Live vs Simulated - FactSet vs Compustat

I would like to re-open this discussion on live vs sim performance because I worry that we don't have a full understanding of it. First and foremost, is there a systematic bias of sim vs live (or vice versa), or should we expect the long term expected value of identical live and sim strategies to converge? If there is a bias, what are the root causes?

I think this is even more important now, because with the increase in ML methods for building ranking systems, if there are historical biases in some factors (like the sentiment ones discussed above), then the ML methods will find and overweight those factors even though they can't be fully replicated in live trading, potentially exacerbating any performance gap.

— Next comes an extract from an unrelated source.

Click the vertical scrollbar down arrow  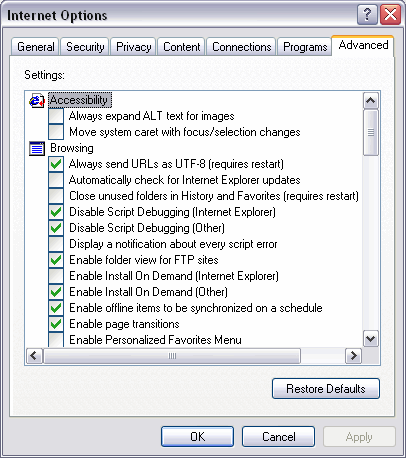(x=371, y=339)
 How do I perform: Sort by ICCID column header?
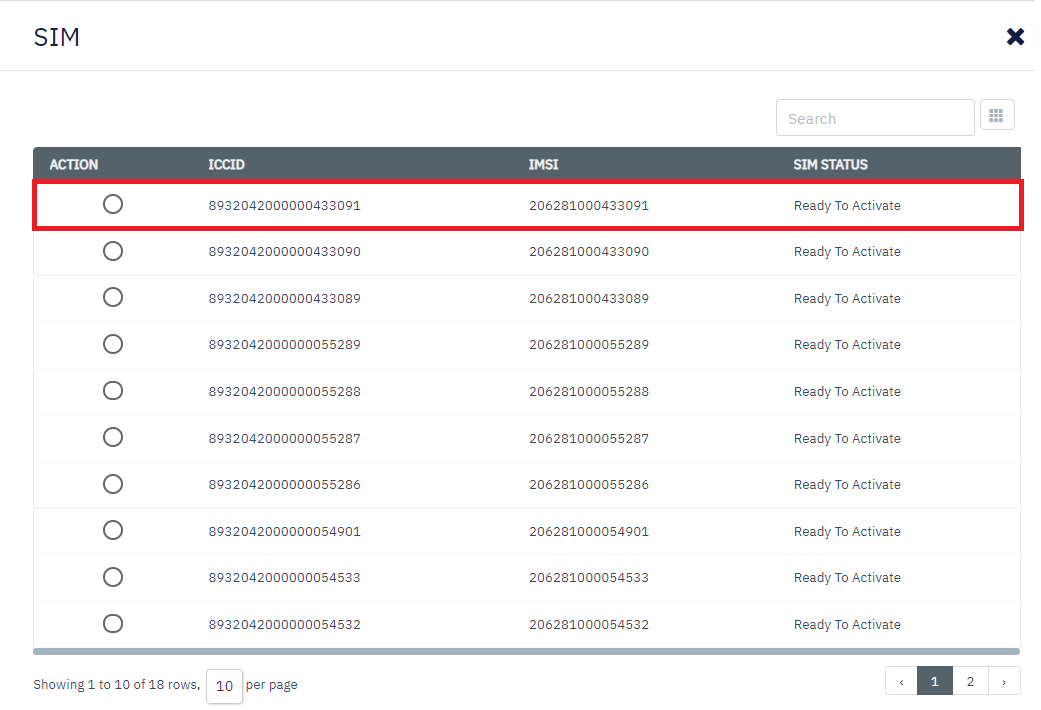point(227,165)
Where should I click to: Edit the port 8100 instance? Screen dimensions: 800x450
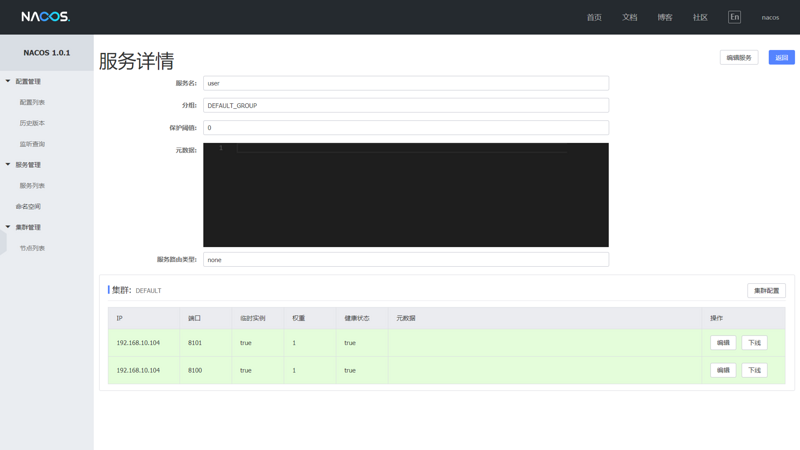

I started looking at this yesterday because I noticed that one of my strategies launched towards the end of 2023 has a live sim that is 11 percentage points worse than its simulated counterpart over 2024 so far (v4 in the plots below). It also happens to be the most sentiment-heavy of my models.

I then re-examined the previous models since the inception of the live strategies, and 3 out of 4 of my models have a 90+% probability that the average weekly returns of the live strategies are really less than that of their sim counterparts (to the tune of 4-9 percentage points annualized).




I'm not sure my next investigative steps at this point. I may run my analysis on the p123 live sims since they have more history, but I'm still brainstorming at this point.